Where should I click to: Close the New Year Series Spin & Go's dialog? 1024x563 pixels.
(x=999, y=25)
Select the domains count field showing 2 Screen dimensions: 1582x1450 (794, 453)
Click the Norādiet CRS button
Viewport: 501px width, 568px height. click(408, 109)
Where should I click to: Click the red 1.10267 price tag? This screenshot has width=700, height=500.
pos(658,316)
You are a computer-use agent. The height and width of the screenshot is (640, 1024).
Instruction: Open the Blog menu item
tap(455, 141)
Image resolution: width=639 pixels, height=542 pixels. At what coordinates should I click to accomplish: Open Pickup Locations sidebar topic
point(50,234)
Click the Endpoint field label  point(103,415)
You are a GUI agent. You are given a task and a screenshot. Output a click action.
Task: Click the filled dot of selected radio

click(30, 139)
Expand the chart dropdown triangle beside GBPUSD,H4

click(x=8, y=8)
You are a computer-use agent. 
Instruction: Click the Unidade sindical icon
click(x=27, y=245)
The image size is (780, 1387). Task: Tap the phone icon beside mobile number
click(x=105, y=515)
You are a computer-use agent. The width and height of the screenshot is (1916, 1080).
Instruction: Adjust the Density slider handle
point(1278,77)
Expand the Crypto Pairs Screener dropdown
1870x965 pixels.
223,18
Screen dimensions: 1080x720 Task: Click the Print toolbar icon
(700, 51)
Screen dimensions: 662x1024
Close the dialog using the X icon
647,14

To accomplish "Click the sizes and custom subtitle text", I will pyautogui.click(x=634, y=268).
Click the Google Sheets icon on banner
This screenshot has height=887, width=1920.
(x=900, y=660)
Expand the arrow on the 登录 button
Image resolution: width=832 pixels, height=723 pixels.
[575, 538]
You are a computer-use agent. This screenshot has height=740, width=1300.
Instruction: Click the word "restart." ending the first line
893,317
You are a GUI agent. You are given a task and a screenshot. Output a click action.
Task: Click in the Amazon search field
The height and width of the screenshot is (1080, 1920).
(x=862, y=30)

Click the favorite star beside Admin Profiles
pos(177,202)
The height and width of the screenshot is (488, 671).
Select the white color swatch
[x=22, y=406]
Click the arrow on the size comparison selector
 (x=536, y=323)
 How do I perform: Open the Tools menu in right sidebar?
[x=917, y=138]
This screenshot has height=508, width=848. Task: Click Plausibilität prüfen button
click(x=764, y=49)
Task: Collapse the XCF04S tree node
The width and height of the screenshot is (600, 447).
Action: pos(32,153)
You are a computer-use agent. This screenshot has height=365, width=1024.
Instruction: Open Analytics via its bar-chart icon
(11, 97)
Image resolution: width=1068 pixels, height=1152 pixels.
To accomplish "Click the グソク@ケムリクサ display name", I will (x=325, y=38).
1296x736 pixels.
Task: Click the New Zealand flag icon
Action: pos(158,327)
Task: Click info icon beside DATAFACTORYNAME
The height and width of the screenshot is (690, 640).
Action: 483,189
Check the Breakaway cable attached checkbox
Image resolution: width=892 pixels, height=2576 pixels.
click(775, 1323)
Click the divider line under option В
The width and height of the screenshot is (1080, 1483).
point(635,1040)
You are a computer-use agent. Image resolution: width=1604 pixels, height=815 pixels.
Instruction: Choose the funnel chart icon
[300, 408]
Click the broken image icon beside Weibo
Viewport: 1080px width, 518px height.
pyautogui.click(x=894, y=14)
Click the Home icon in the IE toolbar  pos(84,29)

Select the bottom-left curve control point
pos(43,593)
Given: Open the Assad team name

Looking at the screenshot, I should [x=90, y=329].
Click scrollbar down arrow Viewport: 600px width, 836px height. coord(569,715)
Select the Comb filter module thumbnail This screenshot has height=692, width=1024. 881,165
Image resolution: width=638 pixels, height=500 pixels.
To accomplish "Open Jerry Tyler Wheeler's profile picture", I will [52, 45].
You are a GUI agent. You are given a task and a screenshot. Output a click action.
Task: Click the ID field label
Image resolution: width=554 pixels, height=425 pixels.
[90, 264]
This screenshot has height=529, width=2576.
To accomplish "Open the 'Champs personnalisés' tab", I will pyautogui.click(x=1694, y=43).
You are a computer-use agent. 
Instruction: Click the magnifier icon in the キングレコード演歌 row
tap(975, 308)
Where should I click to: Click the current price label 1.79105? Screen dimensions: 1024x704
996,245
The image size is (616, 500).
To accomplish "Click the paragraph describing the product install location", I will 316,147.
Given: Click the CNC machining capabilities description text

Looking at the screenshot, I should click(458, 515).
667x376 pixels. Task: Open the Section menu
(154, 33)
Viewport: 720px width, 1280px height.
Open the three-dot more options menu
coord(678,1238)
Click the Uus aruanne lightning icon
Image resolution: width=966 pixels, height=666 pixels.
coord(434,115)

■ ■ ■

WORK INSTRUCTION |
Give the listing again. Leave every word as it stands.

SOLUTION TO THE PROBLEM |
Where should I click to: Close the New Year Series Spin & Go's dialog? 1024x563 pixels.
(x=999, y=25)
Select the domains count field showing 2 Screen dimensions: 1582x1450 (794, 453)
Click the Norādiet CRS button
Viewport: 501px width, 568px height. click(408, 109)
Where should I click to: Click the red 1.10267 price tag? This screenshot has width=700, height=500.
pos(658,316)
You are a computer-use agent. The height and width of the screenshot is (640, 1024).
Instruction: Open the Blog menu item
tap(455, 141)
Image resolution: width=639 pixels, height=542 pixels. At what coordinates should I click to accomplish: Open Pickup Locations sidebar topic
point(50,234)
Click the Endpoint field label  point(103,415)
You are a GUI agent. You are given a task and a screenshot. Output a click action.
Task: Click the filled dot of selected radio

click(30, 139)
Expand the chart dropdown triangle beside GBPUSD,H4

click(x=8, y=8)
You are a computer-use agent. 
Instruction: Click the Unidade sindical icon
click(x=27, y=245)
The image size is (780, 1387). Task: Tap the phone icon beside mobile number
click(x=105, y=515)
You are a computer-use agent. The width and height of the screenshot is (1916, 1080).
Instruction: Adjust the Density slider handle
point(1278,77)
Expand the Crypto Pairs Screener dropdown
1870x965 pixels.
223,18
Screen dimensions: 1080x720 Task: Click the Print toolbar icon
(700, 51)
Screen dimensions: 662x1024
Close the dialog using the X icon
647,14

To accomplish "Click the sizes and custom subtitle text", I will pyautogui.click(x=634, y=268).
Click the Google Sheets icon on banner
This screenshot has height=887, width=1920.
(x=900, y=660)
Expand the arrow on the 登录 button
Image resolution: width=832 pixels, height=723 pixels.
[575, 538]
You are a computer-use agent. This screenshot has height=740, width=1300.
Instruction: Click the word "restart." ending the first line
893,317
You are a GUI agent. You are given a task and a screenshot. Output a click action.
Task: Click in the Amazon search field
The height and width of the screenshot is (1080, 1920).
(x=862, y=30)

Click the favorite star beside Admin Profiles
pos(177,202)
The height and width of the screenshot is (488, 671).
Select the white color swatch
[x=22, y=406]
Click the arrow on the size comparison selector
 (x=536, y=323)
 How do I perform: Open the Tools menu in right sidebar?
[x=917, y=138]
This screenshot has height=508, width=848. Task: Click Plausibilität prüfen button
click(x=764, y=49)
Task: Collapse the XCF04S tree node
The width and height of the screenshot is (600, 447).
Action: pos(32,153)
You are a computer-use agent. This screenshot has height=365, width=1024.
Instruction: Open Analytics via its bar-chart icon
(11, 97)
Image resolution: width=1068 pixels, height=1152 pixels.
To accomplish "Click the グソク@ケムリクサ display name", I will (x=325, y=38).
1296x736 pixels.
Task: Click the New Zealand flag icon
Action: pos(158,327)
Task: Click info icon beside DATAFACTORYNAME
The height and width of the screenshot is (690, 640).
Action: 483,189
Check the Breakaway cable attached checkbox
Image resolution: width=892 pixels, height=2576 pixels.
click(775, 1323)
Click the divider line under option В
The width and height of the screenshot is (1080, 1483).
point(635,1040)
You are a computer-use agent. Image resolution: width=1604 pixels, height=815 pixels.
Instruction: Choose the funnel chart icon
[300, 408]
Click the broken image icon beside Weibo
Viewport: 1080px width, 518px height.
pyautogui.click(x=894, y=14)
Click the Home icon in the IE toolbar  pos(84,29)

Select the bottom-left curve control point
pos(43,593)
Given: Open the Assad team name

Looking at the screenshot, I should [x=90, y=329].
Click scrollbar down arrow Viewport: 600px width, 836px height. coord(569,715)
Select the Comb filter module thumbnail This screenshot has height=692, width=1024. 881,165
Image resolution: width=638 pixels, height=500 pixels.
To accomplish "Open Jerry Tyler Wheeler's profile picture", I will [52, 45].
You are a GUI agent. You are given a task and a screenshot. Output a click action.
Task: Click the ID field label
Image resolution: width=554 pixels, height=425 pixels.
[90, 264]
This screenshot has height=529, width=2576.
To accomplish "Open the 'Champs personnalisés' tab", I will pyautogui.click(x=1694, y=43).
You are a computer-use agent. 
Instruction: Click the magnifier icon in the キングレコード演歌 row
tap(975, 308)
Where should I click to: Click the current price label 1.79105? Screen dimensions: 1024x704
996,245
The image size is (616, 500).
To accomplish "Click the paragraph describing the product install location", I will 316,147.
Given: Click the CNC machining capabilities description text

Looking at the screenshot, I should click(458, 515).
667x376 pixels. Task: Open the Section menu
(154, 33)
Viewport: 720px width, 1280px height.
Open the three-dot more options menu
coord(678,1238)
Click the Uus aruanne lightning icon
Image resolution: width=966 pixels, height=666 pixels.
coord(434,115)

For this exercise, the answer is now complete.